There are many successful traders out there, but there are also individuals who start trading cryptocurrency but find it hard to achieve success. There are various reasons why someone could not make it, trading cryptocurrency.
Whether it is a wrong decision taken by the trader or a trap that he fell into, it causes stress and dissatisfaction. So, as a new investor, you must always have a game plan, avoid mistakes as much as possible, and, most importantly, avoid falling into traps.
Let’s take a look at 3 things you should avoid while trading cryptocurrency.
Don’t get too hyped up
Just because everyone jumps into the bandwagon, it does not mean that you have to jump too. Especially starters should avoid getting all caught up in the hype. In 2017 cryptocurrency market experienced sharp gains, rising from $17.7 billion to 603.7 billion. In 2018 the rise continued, and the market value reached the highest point ever of 835.5 billion on January 7.
There was hype for cryptocurrencies; that’s why these gains took place. Searchin “Bitcoin” and “Crypto” terms in Google increased significantly.
But, afterward, in 2018, the market started going downward, reaching as low as $276.1 billion. Therefore, traders who invested early did well, but some others who bought at the top experienced losses. So, it is essential to conduct researches to make a proper plan when trading and not be driven by your emotions because it could lead to bad decisions.
Pay attention to the security of your coins
You started the trading journey to make money, and you don’t want to lose the profits in any way. Blockchain is very secure, so it is impossible to steal cryptocurrency by hacking a blockchain network directly. However, if private keys or access to your wallet is not safe, your security is lacking. Cryptocurrency relies on a password system of private keys. So, the best way to secure your password is by using a hard wallet.
Hackers are always looking for opportunities. They are actively trying to get into people’s computers. They can use various methods to get into your computer and steal coins. Remote access to your computer can give them the potential to access your wallet. There are also risks when using cryptocurrency exchanges, so make sure you pick a trustworthy exchange. Remember what happened to Mt.Gox.

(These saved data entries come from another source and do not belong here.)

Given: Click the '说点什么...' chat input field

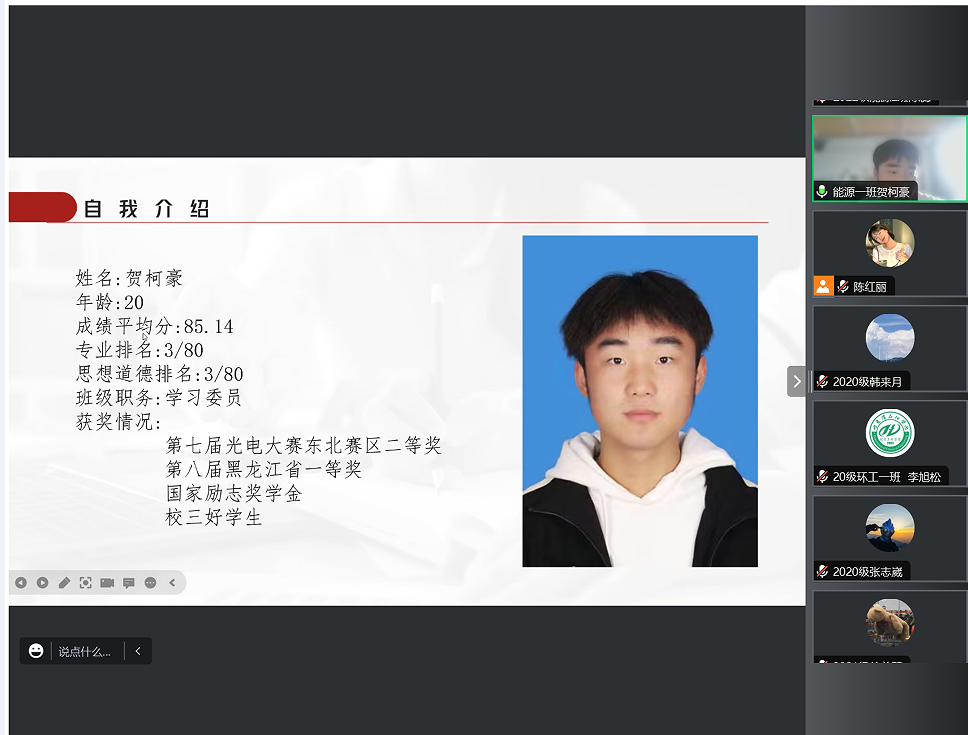Looking at the screenshot, I should pos(85,651).
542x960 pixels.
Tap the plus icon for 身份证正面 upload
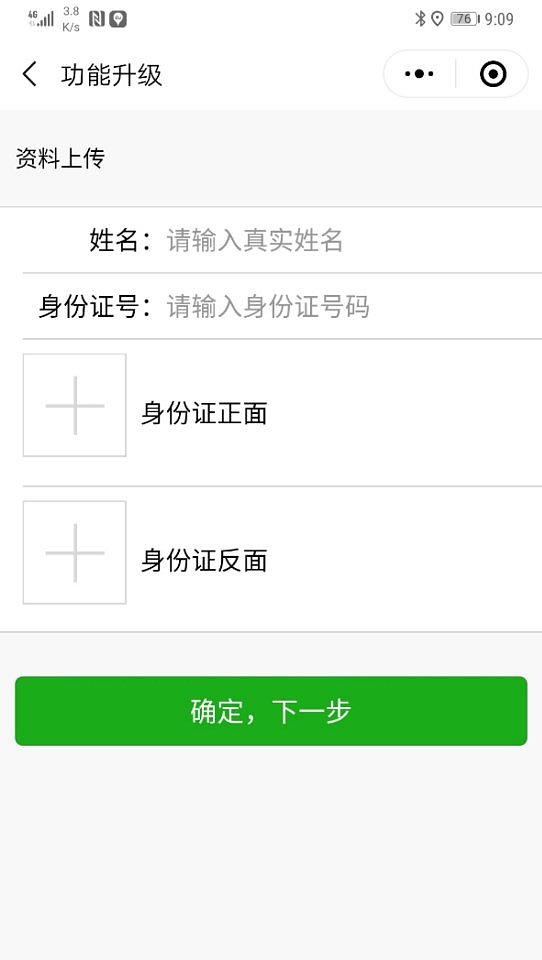coord(75,405)
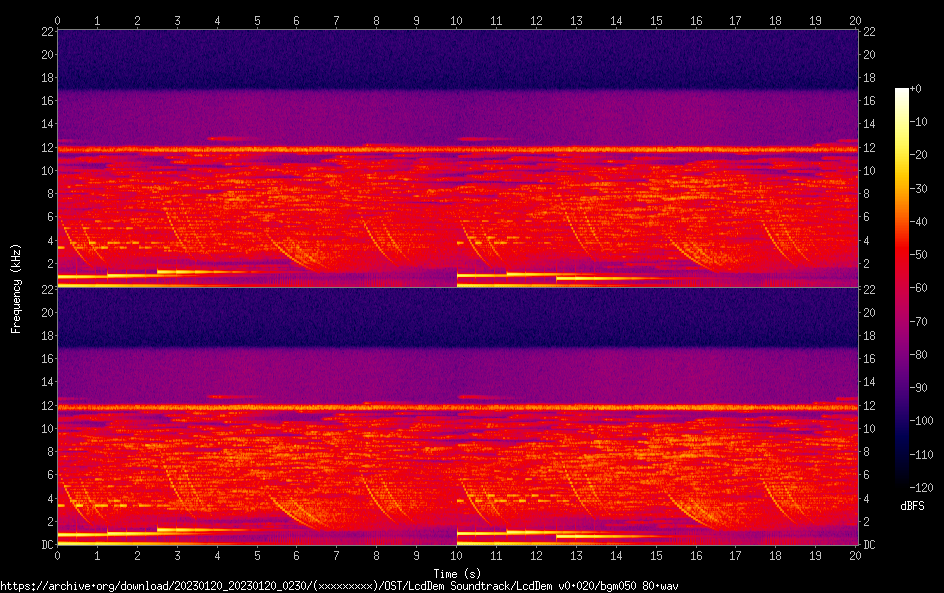944x593 pixels.
Task: Select the 5-second tick on the bottom time axis
Action: [257, 555]
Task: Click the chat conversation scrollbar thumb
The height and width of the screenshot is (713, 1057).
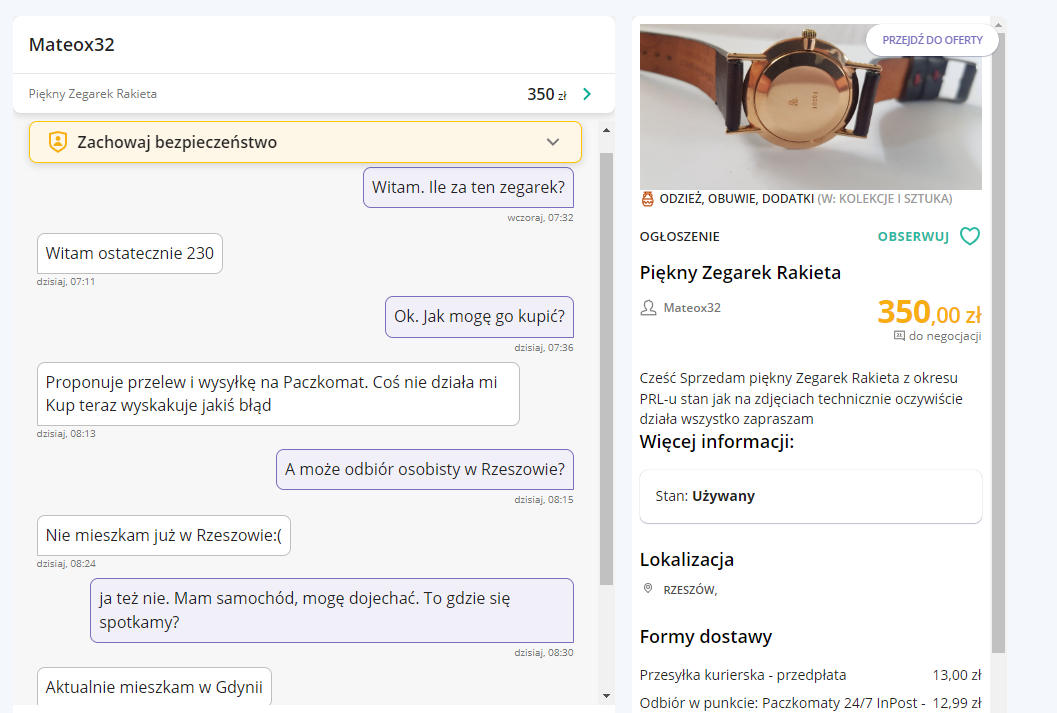Action: point(606,370)
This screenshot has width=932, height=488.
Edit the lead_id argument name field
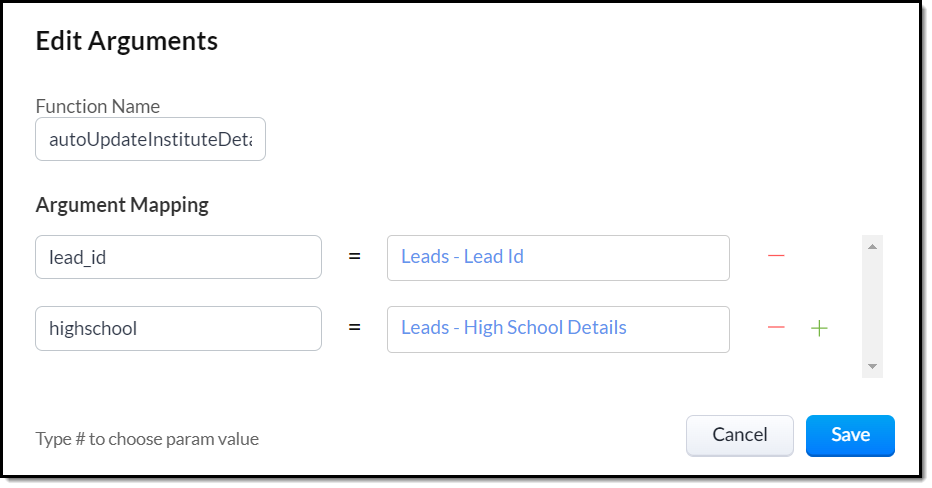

Don’t be influenced by FUD
“Fear, uncertainty and doubt” is what stands for the FUD. Speaking about bitcoin, Warren Buffet said: “If you buy something like bitcoin or some cryptocurrency, you don’t have anything that is producing anything,” and “You’re just hoping the next guy pays more.”
Basically, what Buffet said is that bitcoin is not an investment, and you have to be very lucky to make a profit. Many times famous individuals talk about cryptocurrencies causing the market to move. But their word cannot be taken as the last and ultimate one.
They can be financial experts, but they cannot always be right. So, study cryptocurrencies yourself, study the market and make decisions based on your knowledge.
Obviously, there are more than three things you should avoid while trading cryptocurrencies. But, these three that we elaborated above will help you. Trading cryptocurrencies might not be easy since they are a new asset, and they are volatile.
The most important thing is to get knowledgeable and to know what you are doing. Search and check helpful sites that will shape you toward your new journey. Check the 5 coins to 5 million list to see when is a good time to buy bitcoin.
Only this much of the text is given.